▶ Written request 1:
Could you repeat the text of the regular expressions forum thread between "b) Followed by" and "faster to execute.", inclusive?

473,396 Members | 2,111 Online
Bytes | Software Development & Data Engineering Community
Post Job

Home Posts Topics Members FAQ

Join Bytes to post your question to a community of 473,396 software developers and data experts.

tricky regular expressions

So regular expressions have been good to me so far, but now my problem
is a bit trickier. The string I'm getting data from looks like this:

myString =
[USELESS DATA]
Request : Play
[USELESS DATA]
Title: Beethoven's 5th
[USELESS DATA]
Request : next
[USELESS DATA]
Title: song #2
......

I'm using this code to search myString:
.....
pattern = '''(?x)
Title:\s+(.+)
'''
Titles = re.findall(pattern, myString)

.....
The problem is that I only want the "Titles" which are either:

a) Followed by "Request : Play"
b) Followed by "Request : next"

I'm not sure if I should use RE's or some other mechanism. Thanks

Feb 7 '06 #1
7 1524
Ernesto wrote:
I'm not sure if I should use RE's or some other mechanism. Thanks

I think a line-based state machine parser could be a better idea. Much
simpler to build and debug if not faster to execute.

▶ Supplied material:
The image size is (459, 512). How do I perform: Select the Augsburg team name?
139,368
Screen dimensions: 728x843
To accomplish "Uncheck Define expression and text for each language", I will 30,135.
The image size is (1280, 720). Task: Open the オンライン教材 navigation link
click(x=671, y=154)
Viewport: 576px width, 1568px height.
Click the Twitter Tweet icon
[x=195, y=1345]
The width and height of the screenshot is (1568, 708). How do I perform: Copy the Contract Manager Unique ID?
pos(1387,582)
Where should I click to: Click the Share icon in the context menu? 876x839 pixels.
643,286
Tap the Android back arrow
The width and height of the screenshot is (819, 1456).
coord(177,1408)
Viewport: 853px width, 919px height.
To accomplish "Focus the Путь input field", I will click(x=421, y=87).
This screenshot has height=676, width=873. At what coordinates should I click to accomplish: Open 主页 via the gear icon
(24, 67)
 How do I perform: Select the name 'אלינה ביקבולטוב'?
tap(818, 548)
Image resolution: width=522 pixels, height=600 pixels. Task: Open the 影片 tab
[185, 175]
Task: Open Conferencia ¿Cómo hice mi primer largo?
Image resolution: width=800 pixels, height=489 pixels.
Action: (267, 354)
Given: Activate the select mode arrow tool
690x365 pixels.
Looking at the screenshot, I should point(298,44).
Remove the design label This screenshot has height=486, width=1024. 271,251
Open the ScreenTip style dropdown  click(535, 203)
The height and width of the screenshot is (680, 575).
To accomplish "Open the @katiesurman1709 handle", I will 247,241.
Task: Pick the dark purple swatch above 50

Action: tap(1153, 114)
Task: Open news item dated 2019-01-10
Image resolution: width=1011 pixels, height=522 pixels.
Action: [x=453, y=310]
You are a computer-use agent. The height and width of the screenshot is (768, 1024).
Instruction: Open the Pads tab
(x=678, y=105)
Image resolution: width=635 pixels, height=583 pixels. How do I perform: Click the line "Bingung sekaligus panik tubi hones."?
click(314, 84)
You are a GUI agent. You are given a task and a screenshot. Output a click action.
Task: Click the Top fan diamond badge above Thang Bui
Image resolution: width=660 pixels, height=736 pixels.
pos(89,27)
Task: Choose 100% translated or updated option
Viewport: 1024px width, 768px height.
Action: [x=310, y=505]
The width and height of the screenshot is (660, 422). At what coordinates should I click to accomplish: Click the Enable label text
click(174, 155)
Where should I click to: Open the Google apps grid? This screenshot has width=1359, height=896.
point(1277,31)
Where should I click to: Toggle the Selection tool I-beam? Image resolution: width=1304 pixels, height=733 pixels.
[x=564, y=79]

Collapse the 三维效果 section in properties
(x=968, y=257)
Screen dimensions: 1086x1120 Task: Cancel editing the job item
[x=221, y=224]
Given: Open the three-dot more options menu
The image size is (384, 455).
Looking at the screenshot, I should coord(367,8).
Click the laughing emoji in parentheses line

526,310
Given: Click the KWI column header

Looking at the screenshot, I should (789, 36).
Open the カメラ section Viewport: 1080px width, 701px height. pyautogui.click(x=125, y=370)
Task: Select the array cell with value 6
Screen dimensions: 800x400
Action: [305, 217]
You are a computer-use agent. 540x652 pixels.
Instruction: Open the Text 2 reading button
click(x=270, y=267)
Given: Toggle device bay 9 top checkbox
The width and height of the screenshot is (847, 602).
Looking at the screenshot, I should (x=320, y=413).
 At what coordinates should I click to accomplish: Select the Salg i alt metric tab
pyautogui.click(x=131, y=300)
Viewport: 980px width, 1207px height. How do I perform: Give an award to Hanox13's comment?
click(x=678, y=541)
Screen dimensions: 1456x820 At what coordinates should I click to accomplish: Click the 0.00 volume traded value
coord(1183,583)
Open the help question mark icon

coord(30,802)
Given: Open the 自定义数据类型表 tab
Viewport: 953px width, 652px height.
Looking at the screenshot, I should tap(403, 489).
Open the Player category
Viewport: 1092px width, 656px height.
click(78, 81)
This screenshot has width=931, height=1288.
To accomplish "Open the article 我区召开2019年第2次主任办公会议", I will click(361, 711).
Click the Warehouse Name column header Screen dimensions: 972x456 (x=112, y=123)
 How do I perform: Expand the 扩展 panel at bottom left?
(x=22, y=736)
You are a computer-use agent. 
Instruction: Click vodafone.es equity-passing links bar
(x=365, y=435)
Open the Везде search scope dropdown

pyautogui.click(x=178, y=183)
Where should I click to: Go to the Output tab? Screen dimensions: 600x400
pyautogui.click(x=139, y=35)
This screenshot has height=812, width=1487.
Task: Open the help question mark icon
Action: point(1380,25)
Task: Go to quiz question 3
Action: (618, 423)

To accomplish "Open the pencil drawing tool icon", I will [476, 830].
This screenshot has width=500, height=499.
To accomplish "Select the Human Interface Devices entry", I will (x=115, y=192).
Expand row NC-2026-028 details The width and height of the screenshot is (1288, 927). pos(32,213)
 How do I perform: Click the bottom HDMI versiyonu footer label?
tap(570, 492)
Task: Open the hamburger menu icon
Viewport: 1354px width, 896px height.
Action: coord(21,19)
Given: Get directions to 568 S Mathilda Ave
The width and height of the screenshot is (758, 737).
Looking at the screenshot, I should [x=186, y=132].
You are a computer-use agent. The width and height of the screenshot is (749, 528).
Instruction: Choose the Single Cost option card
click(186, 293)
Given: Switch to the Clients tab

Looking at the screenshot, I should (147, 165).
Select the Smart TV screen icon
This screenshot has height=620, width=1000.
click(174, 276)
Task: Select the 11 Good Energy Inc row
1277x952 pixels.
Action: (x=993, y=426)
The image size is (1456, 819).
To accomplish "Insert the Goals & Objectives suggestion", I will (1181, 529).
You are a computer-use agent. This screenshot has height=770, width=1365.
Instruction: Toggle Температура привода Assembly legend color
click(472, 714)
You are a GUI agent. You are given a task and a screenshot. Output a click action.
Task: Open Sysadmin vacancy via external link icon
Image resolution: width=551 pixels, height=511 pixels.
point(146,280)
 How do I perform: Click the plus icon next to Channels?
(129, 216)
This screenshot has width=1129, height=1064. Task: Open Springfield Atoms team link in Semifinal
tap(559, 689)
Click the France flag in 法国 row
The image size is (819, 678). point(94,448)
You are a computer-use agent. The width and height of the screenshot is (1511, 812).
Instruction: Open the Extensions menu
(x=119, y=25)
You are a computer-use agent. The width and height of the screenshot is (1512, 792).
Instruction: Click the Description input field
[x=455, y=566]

▶ Written request 2:
Can you express the lines of the listing between the lines holding "Task: Pick the dark purple swatch above 50" and "pyautogui.click(x=131, y=300)", inclusive, as a JSON list of strings with one string per line and no blank lines?

▶ Full response 1:
b) Followed by "Request : next"

I'm not sure if I should use RE's or some other mechanism. Thanks

Feb 7 '06 #1
7 1524
Ernesto wrote:
I'm not sure if I should use RE's or some other mechanism. Thanks

I think a line-based state machine parser could be a better idea. Much
simpler to build and debug if not faster to execute.

▶ Full response 2:
[
  "Task: Pick the dark purple swatch above 50",
  "Action: tap(1153, 114)",
  "Task: Open news item dated 2019-01-10",
  "Image resolution: width=1011 pixels, height=522 pixels.",
  "Action: [x=453, y=310]",
  "You are a computer-use agent. The height and width of the screenshot is (768, 1024).",
  "Instruction: Open the Pads tab",
  "(x=678, y=105)",
  "Image resolution: width=635 pixels, height=583 pixels. How do I perform: Click the line \"Bingung sekaligus panik tubi hones.\"?",
  "click(314, 84)",
  "You are a GUI agent. You are given a task and a screenshot. Output a click action.",
  "Task: Click the Top fan diamond badge above Thang Bui",
  "Image resolution: width=660 pixels, height=736 pixels.",
  "pos(89,27)",
  "Task: Choose 100% translated or updated option",
  "Viewport: 1024px width, 768px height.",
  "Action: [x=310, y=505]",
  "The width and height of the screenshot is (660, 422). At what coordinates should I click to accomplish: Click the Enable label text",
  "click(174, 155)",
  "Where should I click to: Open the Google apps grid? This screenshot has width=1359, height=896.",
  "point(1277,31)",
  "Where should I click to: Toggle the Selection tool I-beam? Image resolution: width=1304 pixels, height=733 pixels.",
  "[x=564, y=79]",
  "Collapse the 三维效果 section in properties",
  "(x=968, y=257)",
  "Screen dimensions: 1086x1120 Task: Cancel editing the job item",
  "[x=221, y=224]",
  "Given: Open the three-dot more options menu",
  "The image size is (384, 455).",
  "Looking at the screenshot, I should coord(367,8).",
  "Click the laughing emoji in parentheses line",
  "526,310",
  "Given: Click the KWI column header",
  "Looking at the screenshot, I should (789, 36).",
  "Open the カメラ section Viewport: 1080px width, 701px height. pyautogui.click(x=125, y=370)",
  "Task: Select the array cell with value 6",
  "Screen dimensions: 800x400",
  "Action: [305, 217]",
  "You are a computer-use agent. 540x652 pixels.",
  "Instruction: Open the Text 2 reading button",
  "click(x=270, y=267)",
  "Given: Toggle device bay 9 top checkbox",
  "The width and height of the screenshot is (847, 602).",
  "Looking at the screenshot, I should (x=320, y=413).",
  " At what coordinates should I click to accomplish: Select the Salg i alt metric tab",
  "pyautogui.click(x=131, y=300)"
]